Posted on Tue 15 September 2015 in Code • Tagged with JavaScript, email, URLLeave a comment

Though not as popular as back in the days, mailto: URLs are sometimes still the best way — and most certainly the easiest — to enable users to send emails from a web application. Typically, they are used in plain regular links that are created with the <a> tag:

<a href="mailto:john.doe@example.com">Send email</a>

Depending on the operating system and browser settings, clicking on such a link could invoke a different mail client. In the past, this could cause much confusion if the user has never used its local email application (e.g. Outlook), but nowadays browsers are increasingly doing the right thing and presenting a choice of possible options. This includes the various web applications from popular email providers. User can thus choose — say — Gmail, and have all subsequent mailto: links take them to a Compose Mail view there.

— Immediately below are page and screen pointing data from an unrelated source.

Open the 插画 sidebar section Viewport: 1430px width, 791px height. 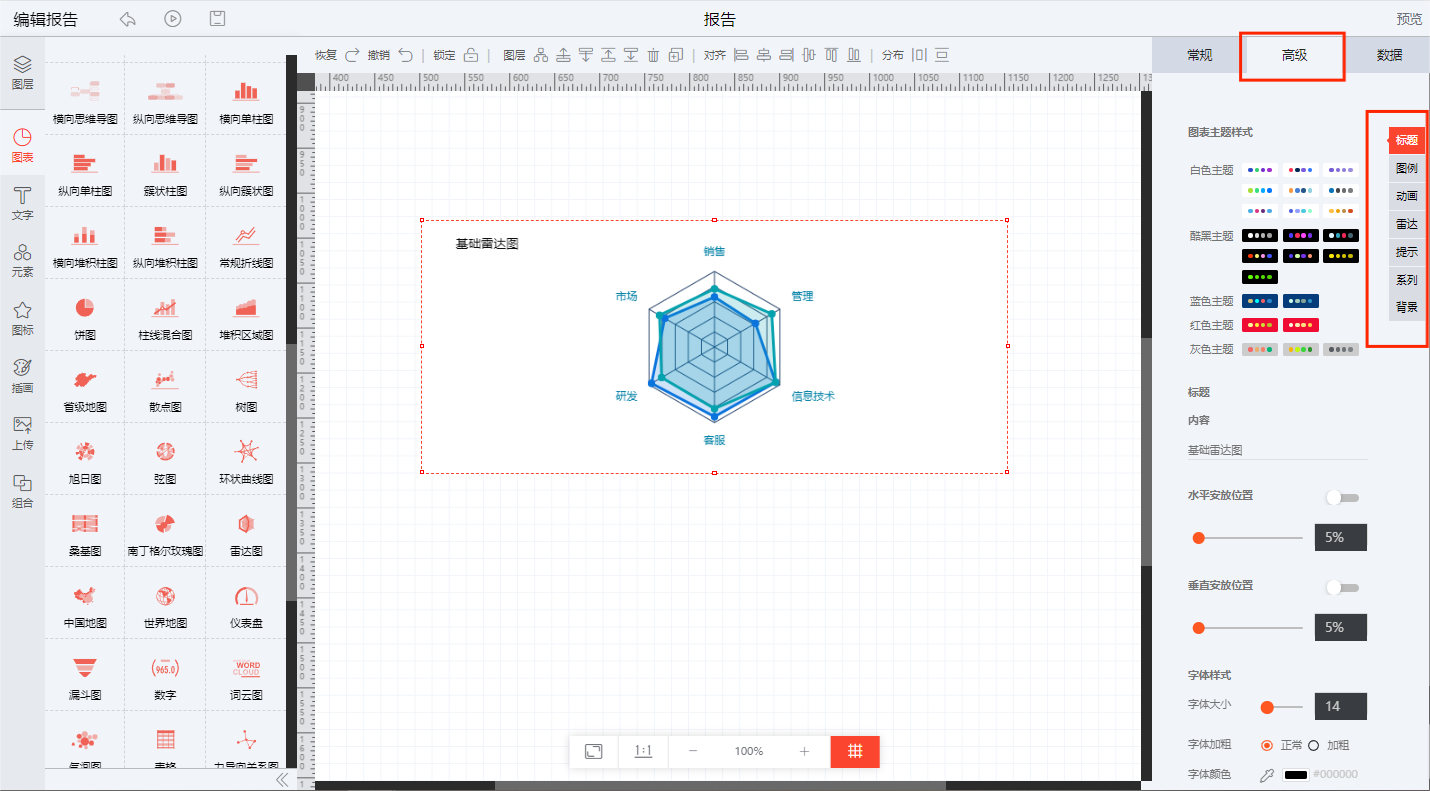coord(22,375)
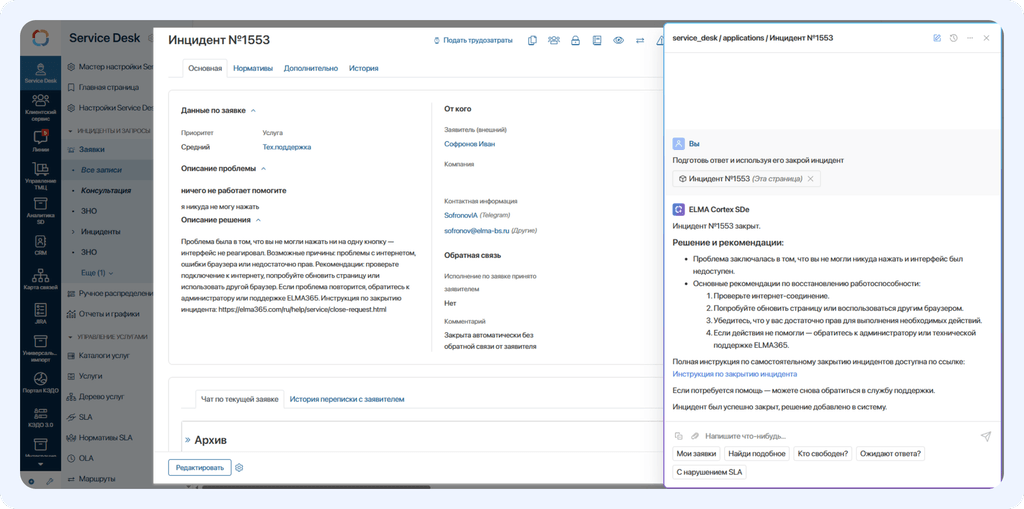The height and width of the screenshot is (509, 1024).
Task: Open История переписки с заявителем tab
Action: point(347,399)
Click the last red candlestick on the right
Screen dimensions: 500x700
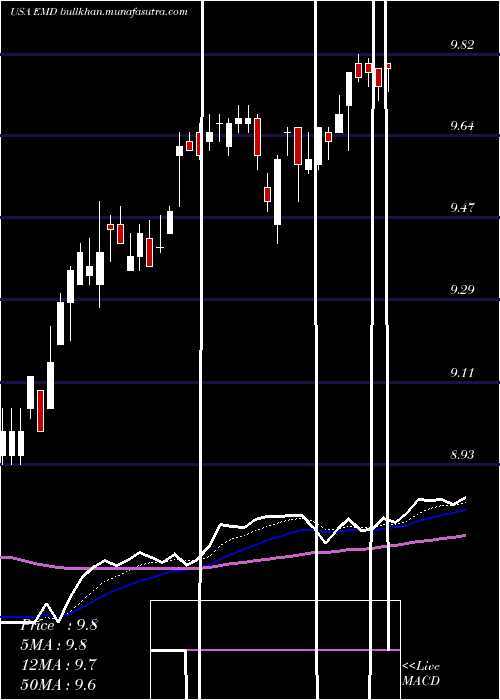tap(388, 66)
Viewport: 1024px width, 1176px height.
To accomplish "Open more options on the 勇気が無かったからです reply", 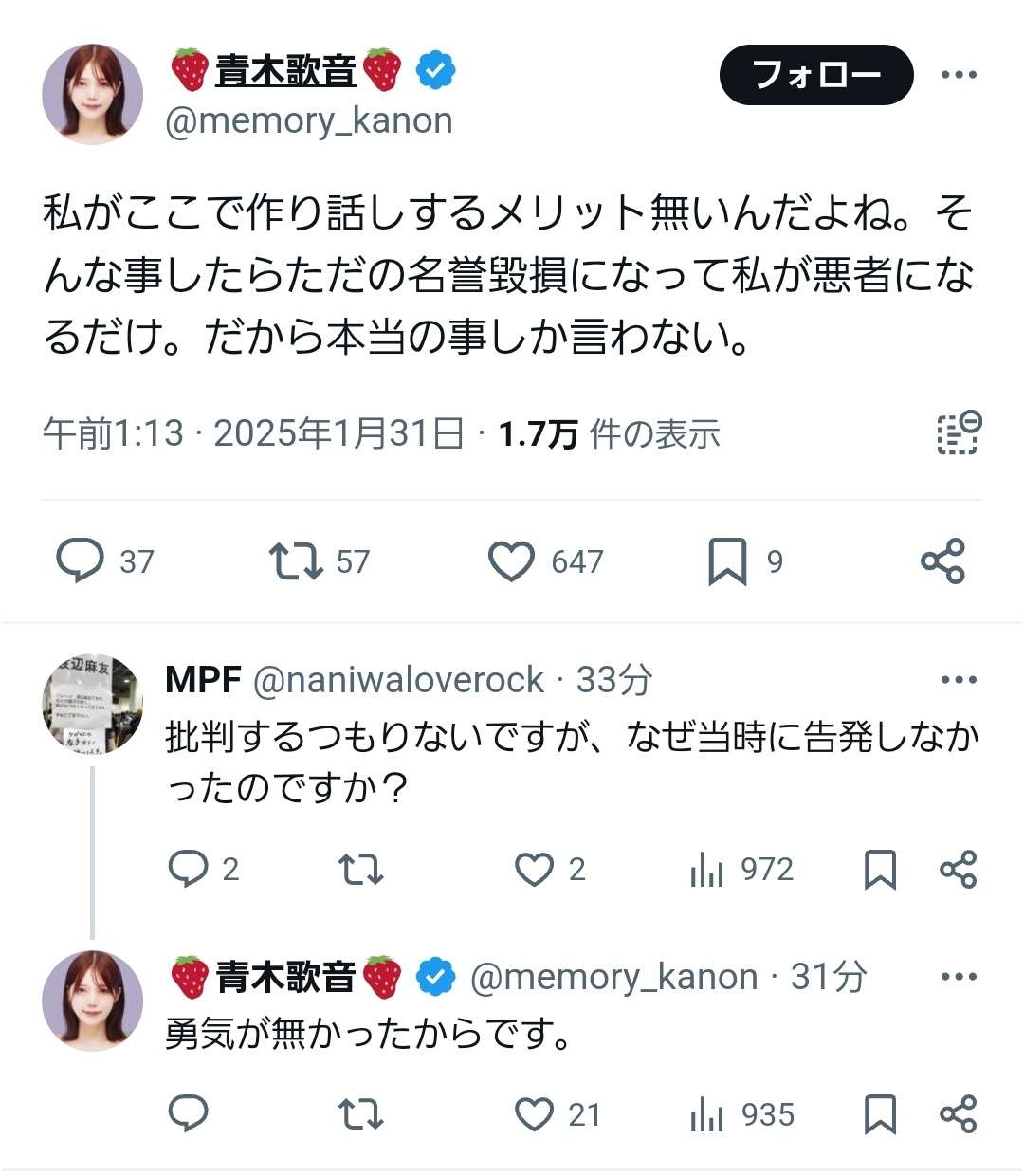I will pos(959,977).
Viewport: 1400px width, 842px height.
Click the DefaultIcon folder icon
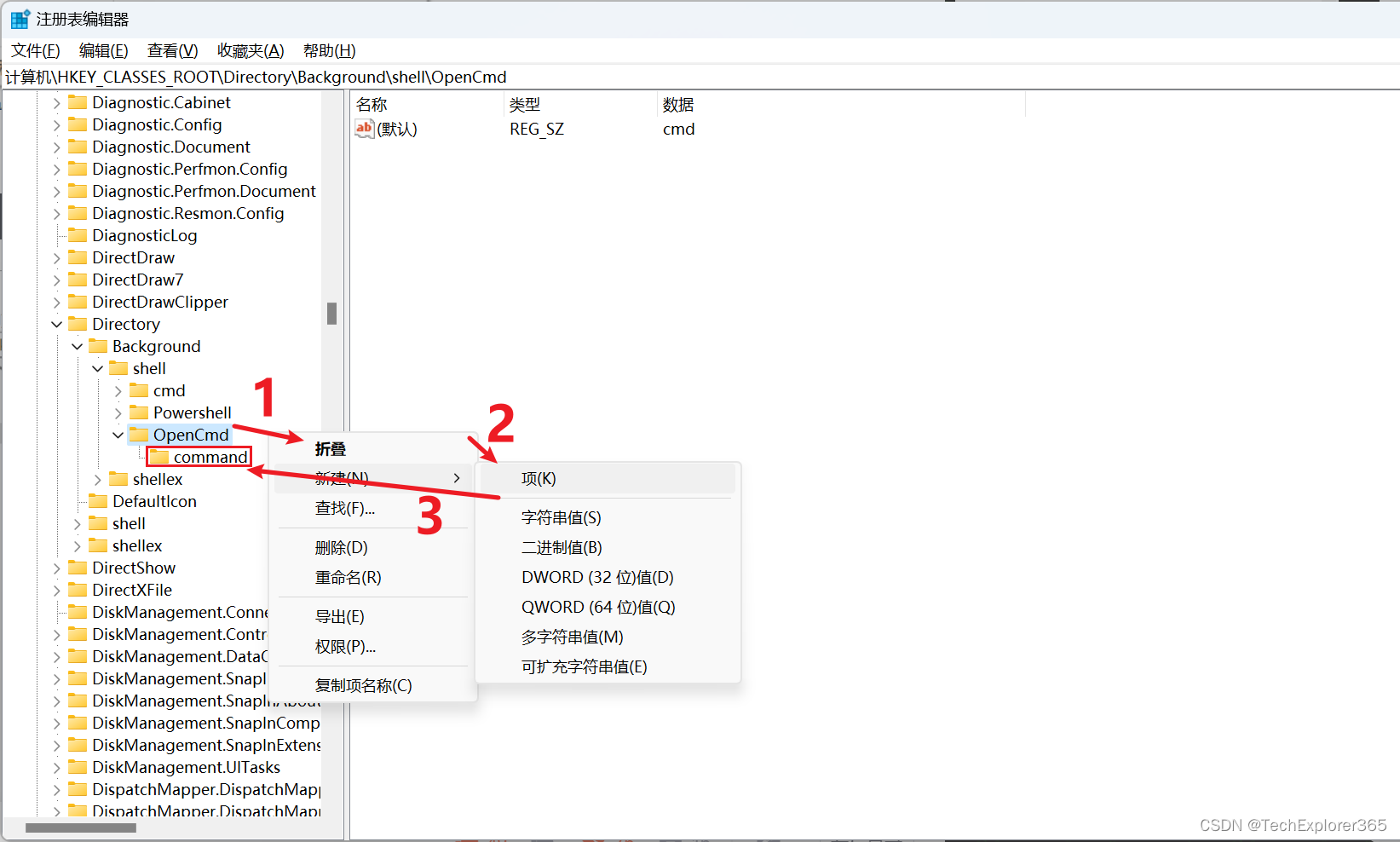click(x=98, y=501)

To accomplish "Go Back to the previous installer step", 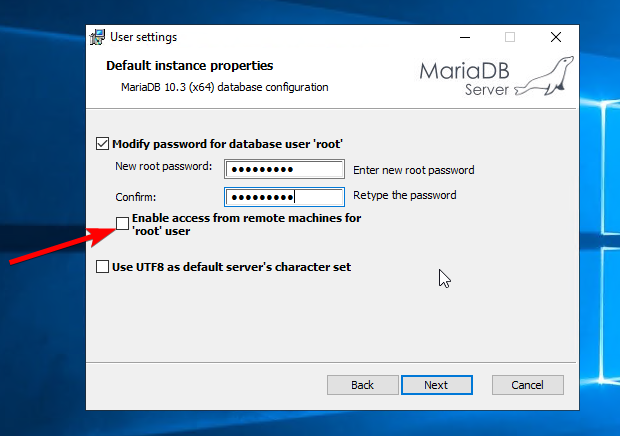I will pyautogui.click(x=363, y=385).
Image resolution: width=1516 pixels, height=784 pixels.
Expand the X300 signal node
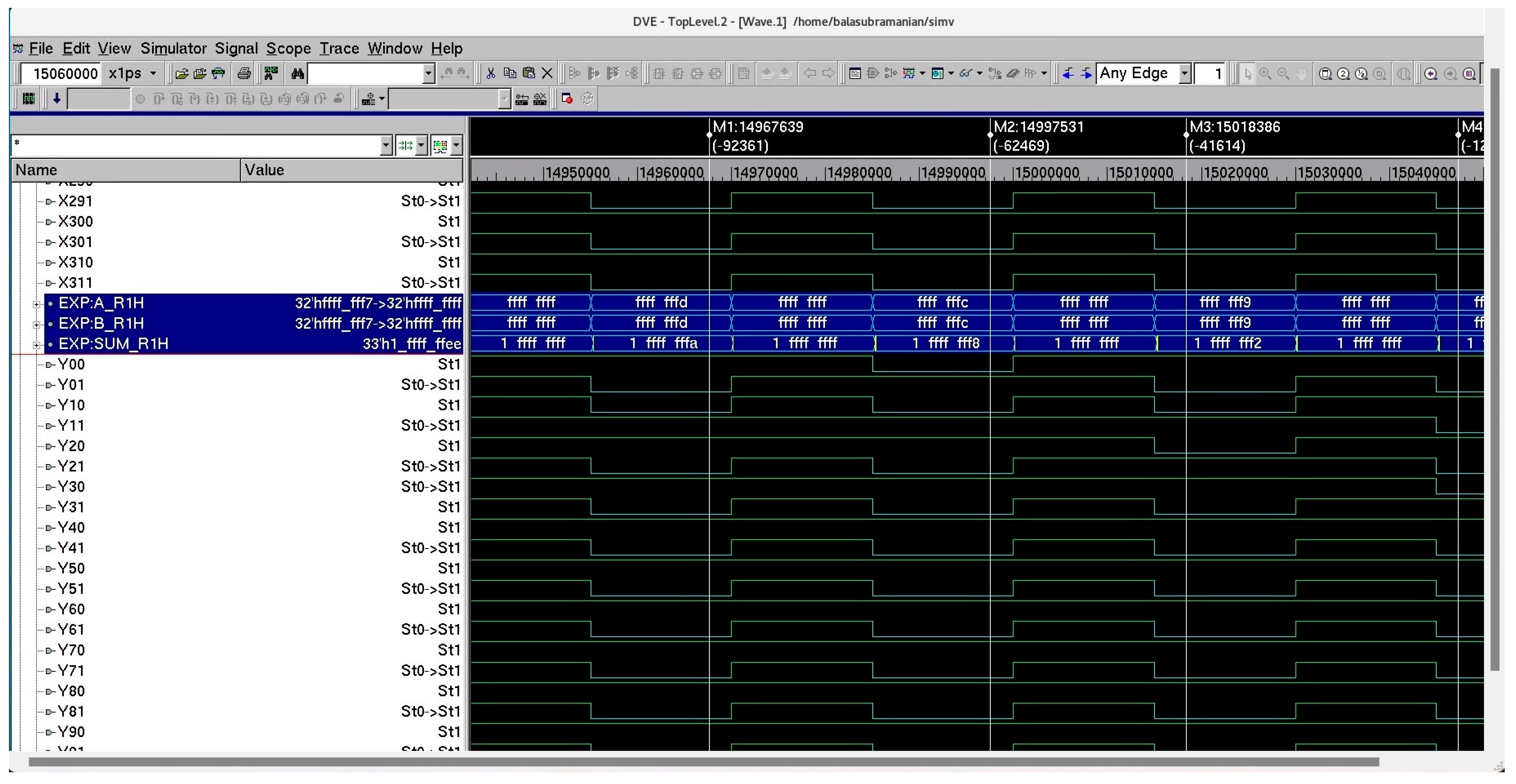[x=49, y=222]
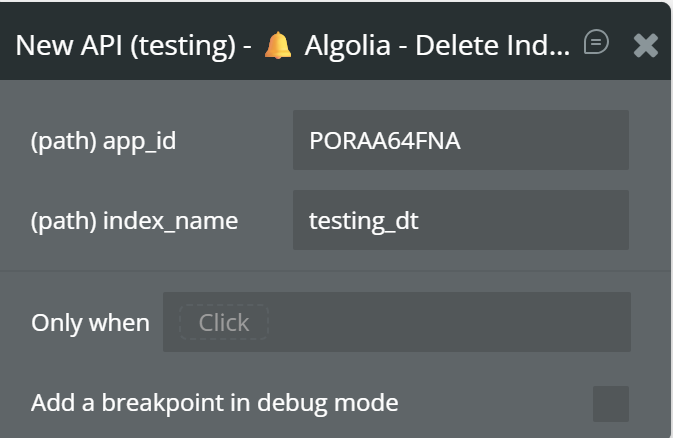The width and height of the screenshot is (673, 438).
Task: Close the Algolia Delete Index action panel
Action: click(x=646, y=45)
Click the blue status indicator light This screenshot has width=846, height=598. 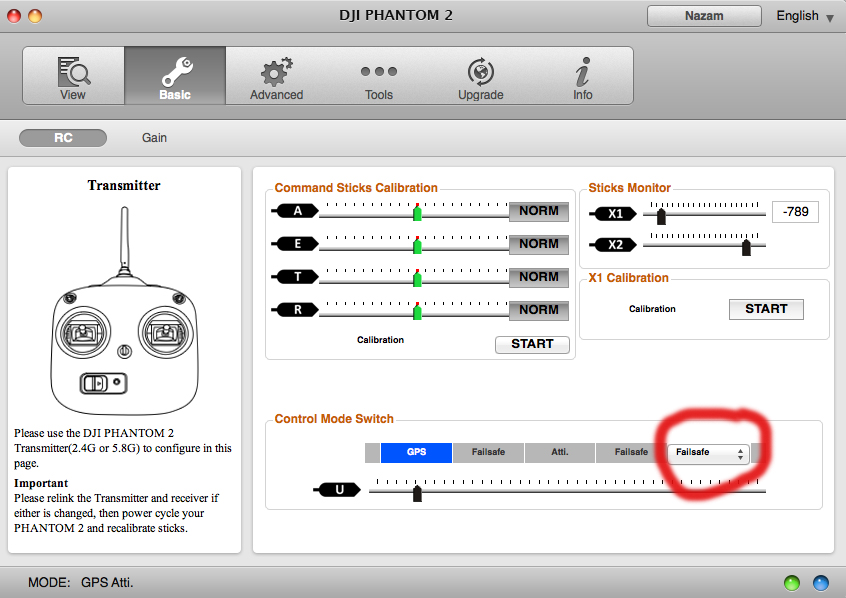coord(821,582)
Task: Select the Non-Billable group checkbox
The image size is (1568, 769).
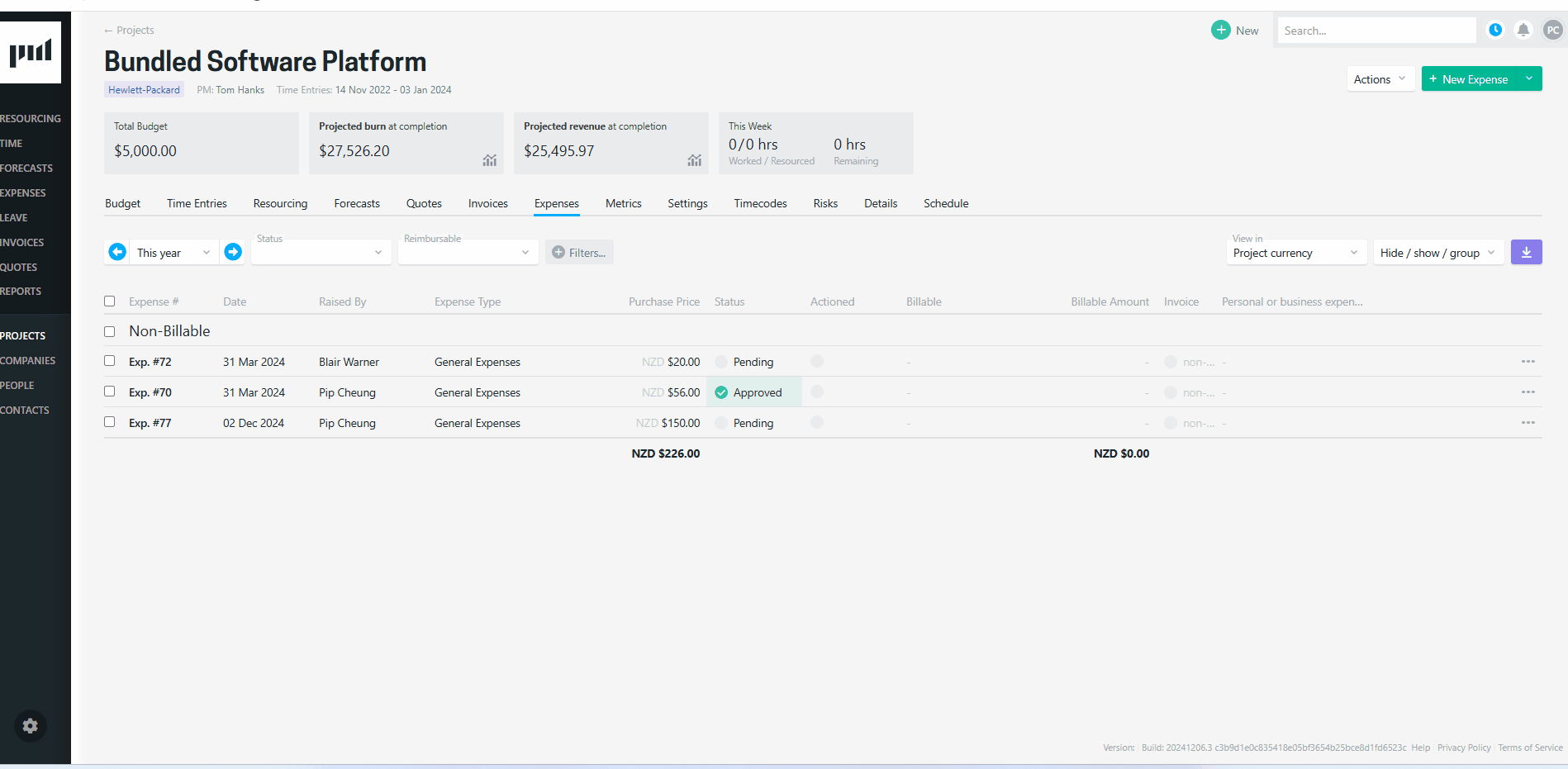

Given those developments, it’s possible that soon those URLs won’t be as quaint as they used to be ;) In any case, I think it’s worthwhile to have a few mailto: tricks up our sleeve for when they turn out to be an appropriate solution for the task at hand.

Triggering them in JavaScript

In the example above, I’ve used a mailto: URL directly in some HTML markup. For the most part, however, those URLs behave like any other and support a lot of the same functionality that http:// URLs do:

function sendEmail(address) {
    window.location.href = 'mailto:' + address;
}

Predictably, calling this sendEmail function is equivalent to clicking on a mailto: link. This additional level of indirection, however, may be enough to fool some web crawlers that look for email addresses to spam. Its effectiveness depends largely on how radically we’re going to obfuscate the address argument in the actual invocation.

More importantly, though, a function like that can be part of some more complicated logic. The only limitation is the same one that restricts where and when it’s possible to window.open another browser window. Namely, it has to be called in a direct response to a UI action triggered by the user (a button click would be a good example).

Customization

In their simplest form, mailto: URLs aren’t terribly interesting, since their only parameter is the address of a sole recipient. Fortunately, this isn’t where their capabilities end: it’s possible to customize other email fields as well, such as the subject or even body1.

Somewhat surprisingly, all this can be done in a manner that’s more typical for http:// URL: with query string parameters. Right after the recipient’s address, we can drop a question mark and add some ampersand-separated key-value pairs:

<a href="mailto:john.doe@example.com?subject=Hi&amp;body=Hello%20John!">
  Say hello to John!
</a>

A more programmatic approach is of course also possible. One thing we need to remember, though, is the proper escaping of input values in order to make them safe to put inside an URL2. The encodeURIComponent function can be used for this purpose:

function getMailtoUrl(to, subject, body) {
    var args = [];
    if (typeof subject !== 'undefined') {
        args.push('subject=' + encodeURIComponent(subject));
    }
    if (typeof body !== 'undefined') {
        args.push('body=' + encodeURIComponent(body))
    }

    var url = 'mailto:' + encodeURIComponent(to);
    if (args.length > 0) {
        url += '?' + args.join('&');
    }
    return url;
}

In theory, almost any of the numerous email headers can be specified this way. However, support may vary across browsers, especially since some of the headers (like the Bcc: one) are subject to certain security or privacy considerations. Personally, I wouldn’t recommend relying on anything besides subject= and body=, with a possible addition of cc= for the Cc:header .


  1. By RFC 2368, only text/plain email body can be specified this way. 

  2. Note that this is unrelated to the HTML escaping of & character as &amp; entity in the previous example.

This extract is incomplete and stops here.